Task: Give the rows between the line holding "coordinates (163, 97)." and the line holding "coordinates (20, 205).", inclusive, as a numbered list with blank lines left out.

Dataset content:
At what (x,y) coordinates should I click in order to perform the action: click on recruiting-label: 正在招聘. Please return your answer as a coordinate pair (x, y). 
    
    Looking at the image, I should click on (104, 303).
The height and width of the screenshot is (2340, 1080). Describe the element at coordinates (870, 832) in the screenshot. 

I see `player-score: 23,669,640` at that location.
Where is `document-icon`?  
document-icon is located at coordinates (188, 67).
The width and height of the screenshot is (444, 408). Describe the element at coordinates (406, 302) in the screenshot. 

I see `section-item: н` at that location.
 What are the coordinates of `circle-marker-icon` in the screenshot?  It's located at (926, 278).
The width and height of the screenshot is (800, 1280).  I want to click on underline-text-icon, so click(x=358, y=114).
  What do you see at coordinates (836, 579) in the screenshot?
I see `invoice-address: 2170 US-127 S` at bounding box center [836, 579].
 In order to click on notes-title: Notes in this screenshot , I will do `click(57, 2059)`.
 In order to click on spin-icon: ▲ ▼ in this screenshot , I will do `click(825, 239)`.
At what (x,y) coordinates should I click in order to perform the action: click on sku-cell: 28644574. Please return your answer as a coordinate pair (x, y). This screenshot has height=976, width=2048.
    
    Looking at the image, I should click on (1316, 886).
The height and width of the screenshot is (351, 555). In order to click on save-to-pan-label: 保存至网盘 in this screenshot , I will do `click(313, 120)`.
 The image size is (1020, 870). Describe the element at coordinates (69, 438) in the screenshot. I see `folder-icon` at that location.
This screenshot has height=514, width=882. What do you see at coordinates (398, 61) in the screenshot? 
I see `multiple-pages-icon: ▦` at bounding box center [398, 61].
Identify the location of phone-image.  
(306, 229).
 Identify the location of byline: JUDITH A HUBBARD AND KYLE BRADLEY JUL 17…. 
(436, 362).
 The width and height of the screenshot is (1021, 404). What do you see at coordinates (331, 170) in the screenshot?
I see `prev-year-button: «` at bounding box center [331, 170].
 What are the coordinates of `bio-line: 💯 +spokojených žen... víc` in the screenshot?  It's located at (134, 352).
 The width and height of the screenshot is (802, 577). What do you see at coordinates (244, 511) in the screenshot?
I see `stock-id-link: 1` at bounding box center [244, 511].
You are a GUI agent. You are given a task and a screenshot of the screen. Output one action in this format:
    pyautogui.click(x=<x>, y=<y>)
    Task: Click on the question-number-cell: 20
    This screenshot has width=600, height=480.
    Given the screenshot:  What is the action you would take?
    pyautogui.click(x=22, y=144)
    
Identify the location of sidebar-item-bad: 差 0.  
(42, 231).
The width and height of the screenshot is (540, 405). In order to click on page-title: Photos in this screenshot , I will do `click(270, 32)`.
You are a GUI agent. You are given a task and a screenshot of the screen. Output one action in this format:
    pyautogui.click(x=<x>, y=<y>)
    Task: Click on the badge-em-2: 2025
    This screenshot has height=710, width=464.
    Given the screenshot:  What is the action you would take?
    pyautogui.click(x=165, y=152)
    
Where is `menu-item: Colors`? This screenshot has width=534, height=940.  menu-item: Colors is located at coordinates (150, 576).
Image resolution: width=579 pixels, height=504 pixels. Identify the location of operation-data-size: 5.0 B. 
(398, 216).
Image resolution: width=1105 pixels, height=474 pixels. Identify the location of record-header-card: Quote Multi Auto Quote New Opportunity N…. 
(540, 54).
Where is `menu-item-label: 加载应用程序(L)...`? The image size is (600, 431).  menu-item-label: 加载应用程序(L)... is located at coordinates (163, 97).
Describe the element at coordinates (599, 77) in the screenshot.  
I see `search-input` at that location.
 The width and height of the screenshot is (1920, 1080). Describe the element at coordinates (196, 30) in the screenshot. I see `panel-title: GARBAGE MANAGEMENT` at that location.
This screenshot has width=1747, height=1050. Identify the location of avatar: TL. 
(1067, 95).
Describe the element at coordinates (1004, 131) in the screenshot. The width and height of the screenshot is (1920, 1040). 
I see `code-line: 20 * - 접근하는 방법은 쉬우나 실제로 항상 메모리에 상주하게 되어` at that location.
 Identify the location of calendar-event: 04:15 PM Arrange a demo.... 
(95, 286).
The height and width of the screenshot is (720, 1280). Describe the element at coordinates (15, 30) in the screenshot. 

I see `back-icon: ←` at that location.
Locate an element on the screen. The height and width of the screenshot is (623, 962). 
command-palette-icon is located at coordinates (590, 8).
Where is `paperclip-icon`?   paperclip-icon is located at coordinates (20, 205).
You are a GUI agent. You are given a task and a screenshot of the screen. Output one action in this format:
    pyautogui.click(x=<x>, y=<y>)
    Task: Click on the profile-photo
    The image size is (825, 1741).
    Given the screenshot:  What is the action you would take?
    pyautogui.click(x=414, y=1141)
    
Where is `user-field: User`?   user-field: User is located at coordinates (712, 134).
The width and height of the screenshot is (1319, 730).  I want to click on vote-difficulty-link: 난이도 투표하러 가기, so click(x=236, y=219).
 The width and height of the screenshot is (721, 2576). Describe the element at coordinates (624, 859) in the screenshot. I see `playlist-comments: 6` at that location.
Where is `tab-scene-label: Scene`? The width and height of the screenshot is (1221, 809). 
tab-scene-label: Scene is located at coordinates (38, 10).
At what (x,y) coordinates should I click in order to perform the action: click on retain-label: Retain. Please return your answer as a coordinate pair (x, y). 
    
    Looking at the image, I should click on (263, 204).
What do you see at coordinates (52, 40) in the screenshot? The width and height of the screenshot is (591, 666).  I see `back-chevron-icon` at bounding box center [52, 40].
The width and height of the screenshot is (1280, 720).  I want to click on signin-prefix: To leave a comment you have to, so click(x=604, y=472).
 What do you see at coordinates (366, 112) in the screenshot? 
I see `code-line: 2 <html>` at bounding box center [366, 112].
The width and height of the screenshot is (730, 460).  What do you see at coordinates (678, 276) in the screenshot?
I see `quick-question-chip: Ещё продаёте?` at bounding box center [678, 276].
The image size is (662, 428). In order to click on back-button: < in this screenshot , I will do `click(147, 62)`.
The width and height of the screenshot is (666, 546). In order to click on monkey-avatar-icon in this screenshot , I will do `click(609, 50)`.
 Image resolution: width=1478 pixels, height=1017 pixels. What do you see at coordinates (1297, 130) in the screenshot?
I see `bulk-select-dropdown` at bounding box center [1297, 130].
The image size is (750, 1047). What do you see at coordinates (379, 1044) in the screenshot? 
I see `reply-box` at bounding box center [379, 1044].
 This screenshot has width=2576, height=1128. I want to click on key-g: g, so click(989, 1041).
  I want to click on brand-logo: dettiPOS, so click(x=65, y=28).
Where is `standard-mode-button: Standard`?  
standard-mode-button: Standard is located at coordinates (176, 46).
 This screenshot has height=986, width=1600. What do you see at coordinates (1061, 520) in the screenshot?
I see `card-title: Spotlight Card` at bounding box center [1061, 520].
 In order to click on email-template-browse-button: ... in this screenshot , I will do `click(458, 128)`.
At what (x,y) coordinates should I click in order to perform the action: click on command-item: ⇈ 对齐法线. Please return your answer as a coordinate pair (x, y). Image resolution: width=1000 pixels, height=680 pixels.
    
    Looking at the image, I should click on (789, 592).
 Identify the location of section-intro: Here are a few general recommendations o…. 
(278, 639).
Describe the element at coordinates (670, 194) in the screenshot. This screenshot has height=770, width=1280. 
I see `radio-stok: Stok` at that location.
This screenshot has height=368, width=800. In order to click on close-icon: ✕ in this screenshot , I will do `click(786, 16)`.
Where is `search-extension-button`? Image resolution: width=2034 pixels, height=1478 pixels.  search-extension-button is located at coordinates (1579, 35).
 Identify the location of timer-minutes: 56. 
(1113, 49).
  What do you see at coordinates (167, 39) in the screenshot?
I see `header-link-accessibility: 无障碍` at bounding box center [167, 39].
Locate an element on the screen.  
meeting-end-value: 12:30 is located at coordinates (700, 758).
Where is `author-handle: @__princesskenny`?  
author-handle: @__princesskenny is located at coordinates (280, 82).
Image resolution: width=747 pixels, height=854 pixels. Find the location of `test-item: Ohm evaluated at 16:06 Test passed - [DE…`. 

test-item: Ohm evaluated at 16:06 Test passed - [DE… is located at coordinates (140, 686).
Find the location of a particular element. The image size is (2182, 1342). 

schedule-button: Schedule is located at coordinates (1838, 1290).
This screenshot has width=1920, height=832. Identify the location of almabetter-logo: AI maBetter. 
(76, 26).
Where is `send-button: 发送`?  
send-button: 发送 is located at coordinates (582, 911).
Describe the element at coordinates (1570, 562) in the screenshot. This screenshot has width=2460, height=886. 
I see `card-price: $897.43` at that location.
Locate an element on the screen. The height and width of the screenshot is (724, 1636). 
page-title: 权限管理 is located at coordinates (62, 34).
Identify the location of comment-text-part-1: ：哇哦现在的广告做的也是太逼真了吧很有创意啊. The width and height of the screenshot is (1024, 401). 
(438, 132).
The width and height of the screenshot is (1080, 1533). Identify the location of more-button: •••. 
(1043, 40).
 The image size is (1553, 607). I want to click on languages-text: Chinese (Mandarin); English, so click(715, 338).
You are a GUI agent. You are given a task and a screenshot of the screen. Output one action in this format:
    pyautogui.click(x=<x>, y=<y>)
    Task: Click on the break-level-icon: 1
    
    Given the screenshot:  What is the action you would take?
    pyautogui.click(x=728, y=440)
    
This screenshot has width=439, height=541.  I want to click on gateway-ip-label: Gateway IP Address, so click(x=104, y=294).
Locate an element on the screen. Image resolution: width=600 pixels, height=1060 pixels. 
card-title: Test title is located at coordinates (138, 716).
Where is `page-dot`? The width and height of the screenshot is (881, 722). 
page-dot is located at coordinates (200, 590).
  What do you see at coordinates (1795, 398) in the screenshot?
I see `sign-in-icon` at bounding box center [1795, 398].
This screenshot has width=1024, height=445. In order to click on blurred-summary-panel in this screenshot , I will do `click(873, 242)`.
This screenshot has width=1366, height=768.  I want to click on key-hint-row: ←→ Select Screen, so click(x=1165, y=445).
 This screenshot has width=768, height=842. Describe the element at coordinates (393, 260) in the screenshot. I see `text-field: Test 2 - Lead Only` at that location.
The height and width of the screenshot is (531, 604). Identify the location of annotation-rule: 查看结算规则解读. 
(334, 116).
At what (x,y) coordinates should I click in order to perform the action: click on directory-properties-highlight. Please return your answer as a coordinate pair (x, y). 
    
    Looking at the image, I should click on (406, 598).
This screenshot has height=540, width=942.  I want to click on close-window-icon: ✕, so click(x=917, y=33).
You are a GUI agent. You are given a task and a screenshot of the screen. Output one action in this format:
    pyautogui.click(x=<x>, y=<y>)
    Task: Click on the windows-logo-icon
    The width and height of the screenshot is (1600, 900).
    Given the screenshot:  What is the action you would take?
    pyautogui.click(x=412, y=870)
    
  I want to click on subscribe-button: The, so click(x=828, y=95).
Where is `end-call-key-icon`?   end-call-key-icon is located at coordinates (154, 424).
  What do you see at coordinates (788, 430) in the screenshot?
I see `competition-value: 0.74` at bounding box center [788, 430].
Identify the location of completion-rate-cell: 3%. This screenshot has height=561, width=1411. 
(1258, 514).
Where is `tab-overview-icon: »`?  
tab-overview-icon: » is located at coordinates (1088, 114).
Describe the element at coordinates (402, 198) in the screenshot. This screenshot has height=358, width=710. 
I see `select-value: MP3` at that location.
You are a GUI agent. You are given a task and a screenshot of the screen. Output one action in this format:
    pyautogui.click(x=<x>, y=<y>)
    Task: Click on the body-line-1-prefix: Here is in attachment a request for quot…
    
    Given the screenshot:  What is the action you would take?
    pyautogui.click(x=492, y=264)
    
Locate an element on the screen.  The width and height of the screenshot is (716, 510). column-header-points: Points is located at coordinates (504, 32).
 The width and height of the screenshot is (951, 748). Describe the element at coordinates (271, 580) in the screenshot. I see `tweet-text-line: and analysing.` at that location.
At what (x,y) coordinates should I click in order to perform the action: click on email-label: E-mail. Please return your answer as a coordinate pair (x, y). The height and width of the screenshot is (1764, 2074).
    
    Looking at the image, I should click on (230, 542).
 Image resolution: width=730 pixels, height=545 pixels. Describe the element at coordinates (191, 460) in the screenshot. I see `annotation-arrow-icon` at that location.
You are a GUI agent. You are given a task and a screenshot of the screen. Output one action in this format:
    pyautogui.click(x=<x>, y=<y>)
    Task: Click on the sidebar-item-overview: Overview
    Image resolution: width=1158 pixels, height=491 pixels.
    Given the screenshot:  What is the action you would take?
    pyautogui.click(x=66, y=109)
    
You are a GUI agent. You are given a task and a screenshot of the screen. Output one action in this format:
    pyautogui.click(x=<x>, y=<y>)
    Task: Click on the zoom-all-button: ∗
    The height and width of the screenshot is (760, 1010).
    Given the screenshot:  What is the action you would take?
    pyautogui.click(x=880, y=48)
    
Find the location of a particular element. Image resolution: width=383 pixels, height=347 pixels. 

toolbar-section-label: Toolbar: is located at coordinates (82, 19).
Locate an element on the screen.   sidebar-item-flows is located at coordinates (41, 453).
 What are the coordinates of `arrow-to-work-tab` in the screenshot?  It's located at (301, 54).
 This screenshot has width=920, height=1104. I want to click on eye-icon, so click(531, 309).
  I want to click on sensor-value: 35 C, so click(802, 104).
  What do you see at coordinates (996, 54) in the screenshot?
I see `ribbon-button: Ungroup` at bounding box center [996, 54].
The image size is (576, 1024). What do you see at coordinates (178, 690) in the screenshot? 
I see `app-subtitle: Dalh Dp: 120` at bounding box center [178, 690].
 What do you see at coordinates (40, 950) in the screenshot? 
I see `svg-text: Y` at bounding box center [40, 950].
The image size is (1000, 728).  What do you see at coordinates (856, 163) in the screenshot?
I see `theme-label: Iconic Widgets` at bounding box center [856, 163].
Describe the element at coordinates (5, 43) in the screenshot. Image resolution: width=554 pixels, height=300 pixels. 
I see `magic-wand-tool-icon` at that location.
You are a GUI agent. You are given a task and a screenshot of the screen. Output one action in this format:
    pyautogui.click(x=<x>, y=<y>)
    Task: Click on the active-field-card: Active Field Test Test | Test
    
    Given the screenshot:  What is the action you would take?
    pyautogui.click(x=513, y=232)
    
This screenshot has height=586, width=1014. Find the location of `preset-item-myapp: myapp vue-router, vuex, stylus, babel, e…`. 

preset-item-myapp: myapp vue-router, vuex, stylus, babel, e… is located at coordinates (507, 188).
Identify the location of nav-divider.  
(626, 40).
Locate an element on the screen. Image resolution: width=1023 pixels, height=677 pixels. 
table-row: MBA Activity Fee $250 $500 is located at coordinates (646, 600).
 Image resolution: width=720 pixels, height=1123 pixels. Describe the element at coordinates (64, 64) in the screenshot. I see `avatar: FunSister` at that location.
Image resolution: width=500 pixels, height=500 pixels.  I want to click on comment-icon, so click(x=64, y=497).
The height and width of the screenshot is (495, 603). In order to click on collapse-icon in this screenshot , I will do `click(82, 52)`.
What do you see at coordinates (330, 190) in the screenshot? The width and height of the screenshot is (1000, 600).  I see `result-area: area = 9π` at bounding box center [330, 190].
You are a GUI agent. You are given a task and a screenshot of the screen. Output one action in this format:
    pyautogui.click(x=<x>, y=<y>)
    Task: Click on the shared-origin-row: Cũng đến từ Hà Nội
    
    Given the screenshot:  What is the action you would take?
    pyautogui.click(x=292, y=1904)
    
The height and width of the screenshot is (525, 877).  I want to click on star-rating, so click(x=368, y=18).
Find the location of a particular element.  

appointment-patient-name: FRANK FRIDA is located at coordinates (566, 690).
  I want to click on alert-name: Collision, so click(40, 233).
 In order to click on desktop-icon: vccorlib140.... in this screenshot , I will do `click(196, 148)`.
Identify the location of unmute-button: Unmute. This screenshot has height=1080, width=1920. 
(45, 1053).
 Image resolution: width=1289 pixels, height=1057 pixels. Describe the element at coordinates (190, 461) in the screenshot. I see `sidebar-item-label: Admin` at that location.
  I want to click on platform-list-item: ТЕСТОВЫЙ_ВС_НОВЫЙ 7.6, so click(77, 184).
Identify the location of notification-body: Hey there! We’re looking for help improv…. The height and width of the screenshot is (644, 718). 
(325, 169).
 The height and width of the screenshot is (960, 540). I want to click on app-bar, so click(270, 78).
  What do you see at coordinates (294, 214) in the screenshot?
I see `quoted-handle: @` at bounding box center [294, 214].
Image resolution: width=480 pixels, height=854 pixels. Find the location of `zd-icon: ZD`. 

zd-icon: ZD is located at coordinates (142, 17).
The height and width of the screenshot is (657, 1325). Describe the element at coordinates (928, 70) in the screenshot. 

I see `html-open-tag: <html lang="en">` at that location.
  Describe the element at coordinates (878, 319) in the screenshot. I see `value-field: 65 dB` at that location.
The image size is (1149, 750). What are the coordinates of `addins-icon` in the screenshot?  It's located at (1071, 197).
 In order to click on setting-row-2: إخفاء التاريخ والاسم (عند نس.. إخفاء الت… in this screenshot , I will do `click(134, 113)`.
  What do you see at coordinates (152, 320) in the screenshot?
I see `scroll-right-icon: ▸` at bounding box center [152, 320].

Response for this exercise:
1. Where is `menu-item-label: 加载应用程序(L)...`? The image size is (600, 431).  menu-item-label: 加载应用程序(L)... is located at coordinates (163, 97).
2. Describe the element at coordinates (599, 77) in the screenshot.  
3. I see `search-input` at that location.
4.  The width and height of the screenshot is (1920, 1080). Describe the element at coordinates (196, 30) in the screenshot. I see `panel-title: GARBAGE MANAGEMENT` at that location.
5. This screenshot has width=1747, height=1050. Identify the location of avatar: TL. 
6. (1067, 95).
7. Describe the element at coordinates (1004, 131) in the screenshot. The width and height of the screenshot is (1920, 1040). 
8. I see `code-line: 20 * - 접근하는 방법은 쉬우나 실제로 항상 메모리에 상주하게 되어` at that location.
9.  Identify the location of calendar-event: 04:15 PM Arrange a demo.... 
10. (95, 286).
11. The height and width of the screenshot is (720, 1280). Describe the element at coordinates (15, 30) in the screenshot. 
12. I see `back-icon: ←` at that location.
13. Locate an element on the screen. The height and width of the screenshot is (623, 962). 
14. command-palette-icon is located at coordinates (590, 8).
15. Where is `paperclip-icon`?   paperclip-icon is located at coordinates (20, 205).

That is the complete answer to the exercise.